The Practical Gap Between Compliance and Competence

Reading the obligations is one thing. The tricky part is that a lot of what the AI Act requires — meaningful human oversight, accurate technical documentation, data governance for training data — exposes structural problems in how many agentic systems are actually built.

Teams that assembled their agent quickly, using whatever LLM produced the best outputs at the time, often can’t accurately document what training data was used or how the model’s behaviour was validated for their specific use case. The audit trail that Langfuse generates is useful, but only if you’ve configured it to capture everything that matters and if you’re retaining it in a way that satisfies data residency requirements.

Fair enough if you’re a small team and this is catching you off-guard. The NIST AI Risk Management Framework 1.1, released in March 2026, is a more practical starting point than the Act itself for building the internal processes you need. It maps well onto the Act’s requirements and is written for practitioners rather than lawyers. If you’re working in a regulated industry, your legal team will want you talking to them before August anyway, but the NIST RMF gives you the operational vocabulary to have that conversation productively.

What to Do in the Next Two Months

Start by classifying your deployments. Make a list of every agent your organisation has in production or near-production, and map each one against the Annex III use case list. Most won’t be high-risk. Find the ones that are.

For the ones that qualify, run a gap assessment against the four requirement areas above. Technical documentation probably needs work. Logging and retention is often incomplete. Human oversight mechanisms are frequently cosmetic rather than substantive.
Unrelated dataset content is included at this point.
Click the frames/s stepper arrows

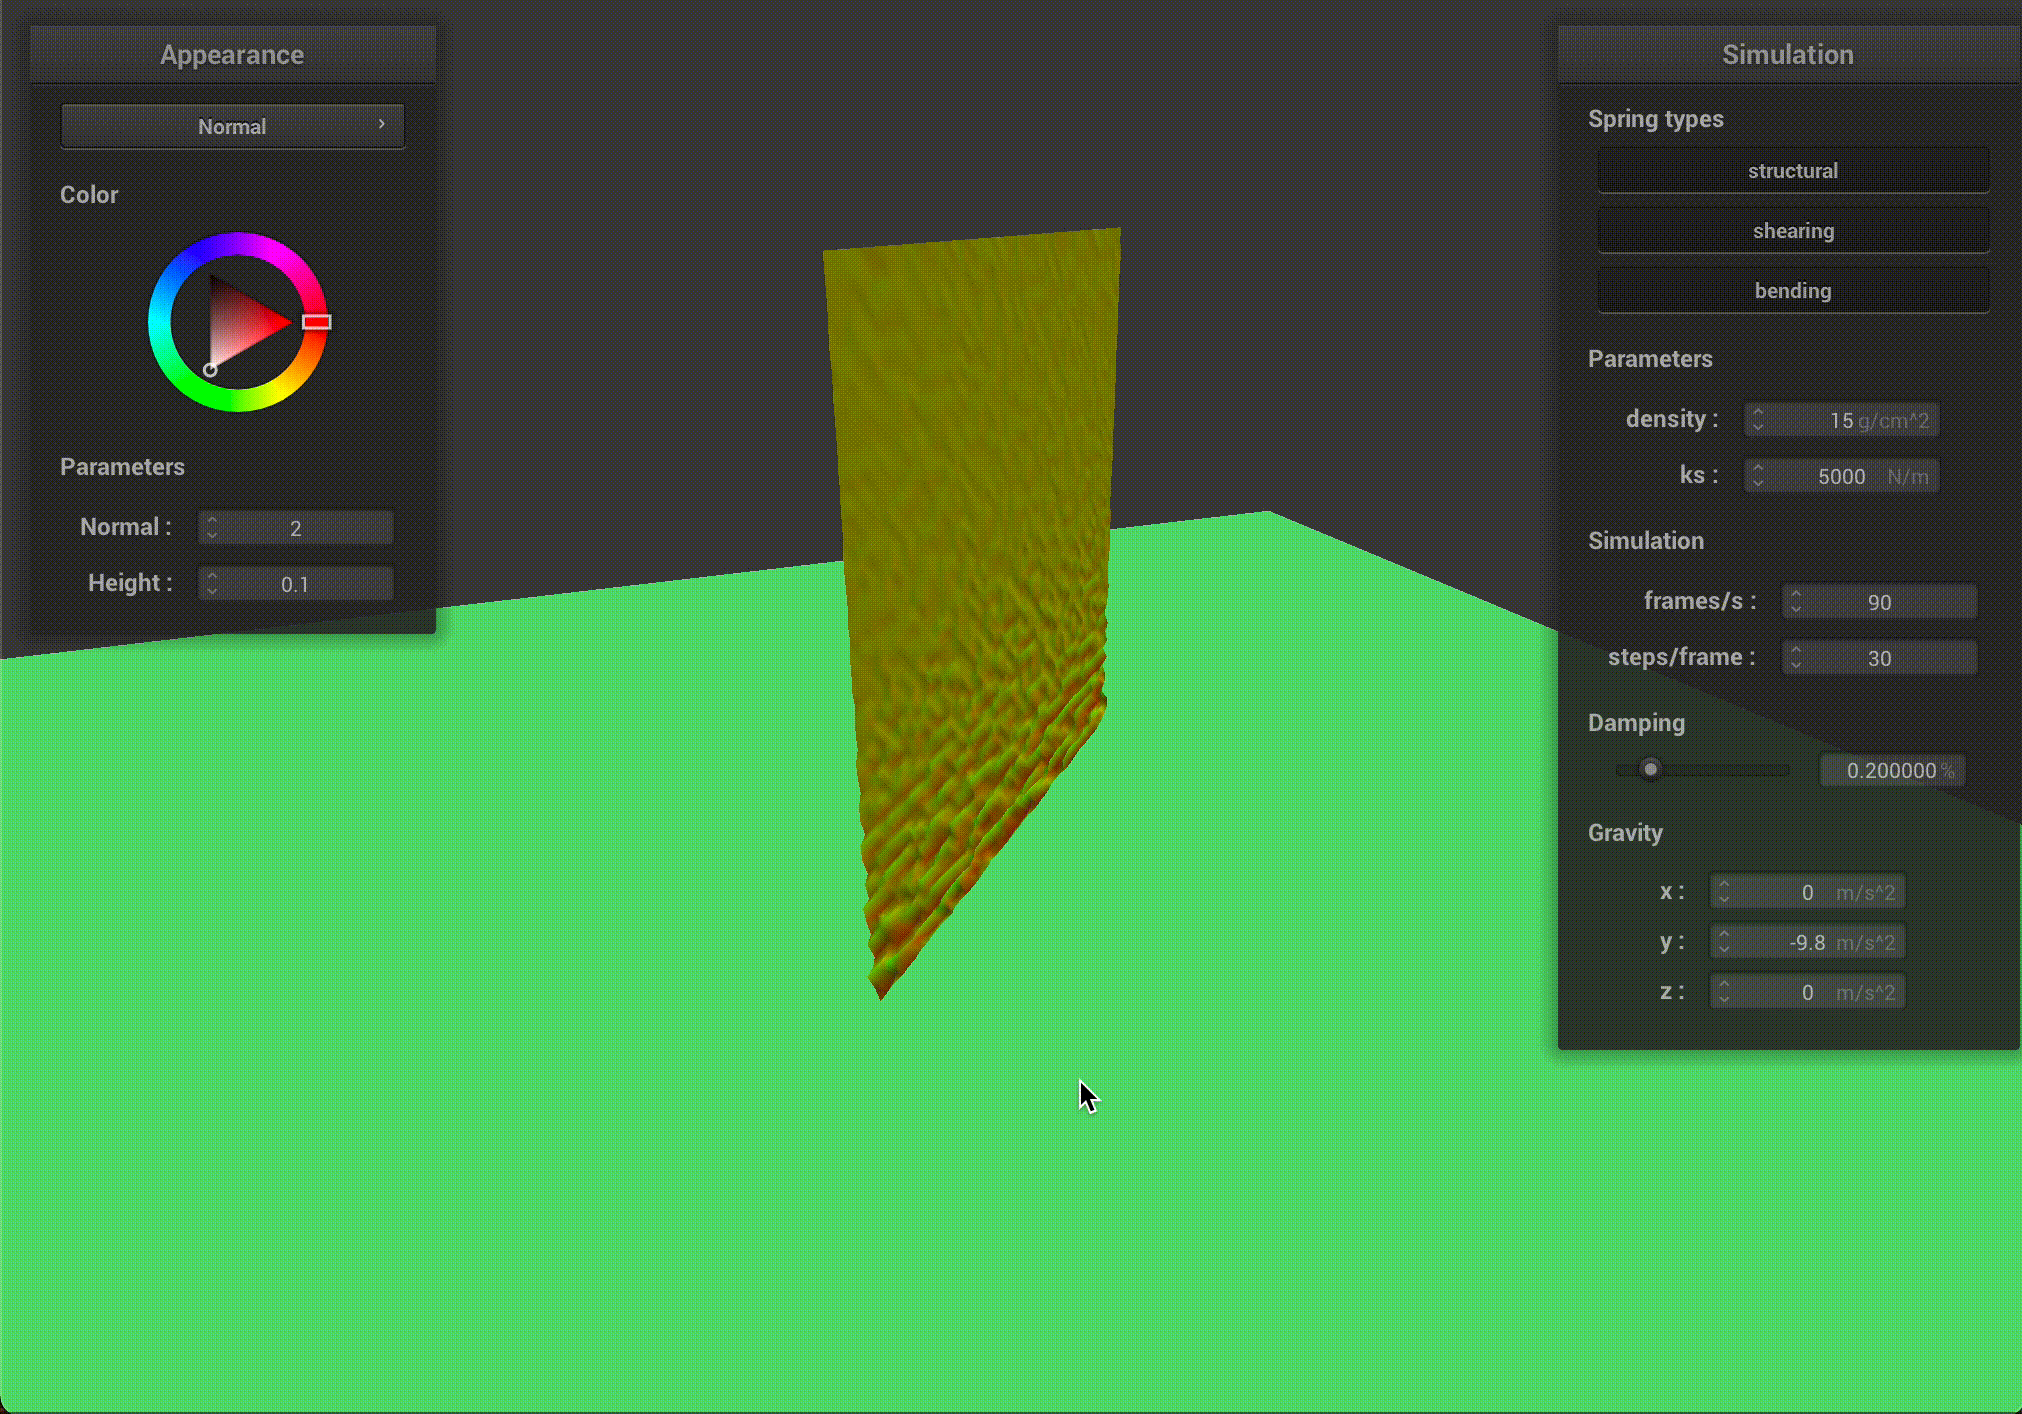(x=1796, y=601)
Then prioritise. The Act’s enforcement is handled by national supervisory authorities, and the focus in the first year will be on categories with the highest potential harm — employment, credit, healthcare. If your high-risk deployments are in those sectors, that’s where to start.

The teams that come out of August in good shape aren’t the ones who read the most compliance blog posts. They’re the ones who actually sat down, mapped their systems, and did the documentation work. That’s the unglamorous thing — but it’s the thing that actually needs doing.